Source excerpt |
** start **
This notebook provides a baseline loan applications classifier based on Scikit-Learn's Random Forest. It doesn't include complex feature engineering, but provides high F1 and ROC AUC score on 5-fold cross-validation.

In [None]:
import pandas as pd
from sklearn.model_selection import cross_validate, StratifiedKFold
from sklearn.ensemble import RandomForestClassifier
from sklearn.metrics import roc_auc_score, f1_score, make_scorer

import hashlib

In [None]:
# Set path for project files
fpath = ('../input/should-this-loan-be-approved-or-denied/')

In [None]:
# Let's read CSV and take a look at our data
# We drop unique ID and borrower's organization name right away as they are useless or even noisy as features;
# Also we drop ChgOffDate, ChgOffPrinGr because they can directly tell us that the loan is charged-off
# 'ApprovalDate', 'ApprovalFY', 'DisbursementDate' are dropped to make the model time-independent
data = pd.read_csv(fpath + 'SBAnational.csv').drop(columns=['LoanNr_ChkDgt', 'Name', 'ChgOffDate', 'ChgOffPrinGr',
                                                            'ApprovalDate', 'ApprovalFY', 'DisbursementDate'])
** end **
Stated problem 1 |
In the notebook excerpt, which scikit-learn model is the baseline loan applications classifier based on?
Stated problem 2 |
Reproduce the notebook excerpt from "This notebook provides" down to "fpath = ('../input/should-this-loan-be-approved-or-denied/')", substituting "simple" for "baseline".

Supplied entries |
** start **
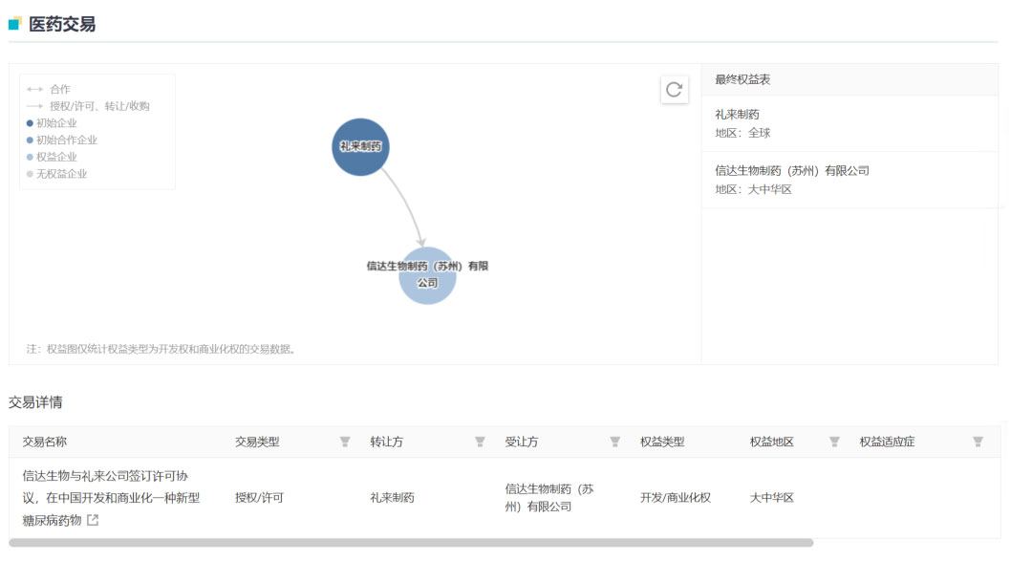Click the 权益类型 column header
This screenshot has width=1032, height=561.
[x=662, y=442]
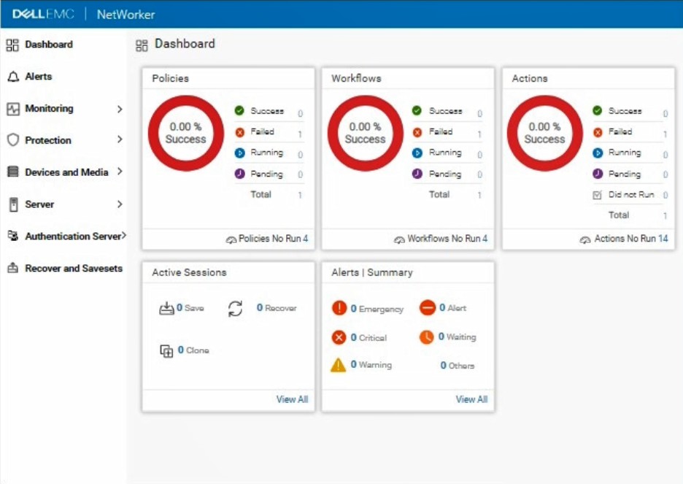Expand the Server menu chevron

(120, 204)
** end **
Full answer 1 |
It is based on Scikit-Learn's Random Forest.

Full answer 2 |
This notebook provides a simple loan applications classifier based on Scikit-Learn's Random Forest. It doesn't include complex feature engineering, but provides high F1 and ROC AUC score on 5-fold cross-validation.

In [None]:
import pandas as pd
from sklearn.model_selection import cross_validate, StratifiedKFold
from sklearn.ensemble import RandomForestClassifier
from sklearn.metrics import roc_auc_score, f1_score, make_scorer

import hashlib

In [None]:
# Set path for project files
fpath = ('../input/should-this-loan-be-approved-or-denied/')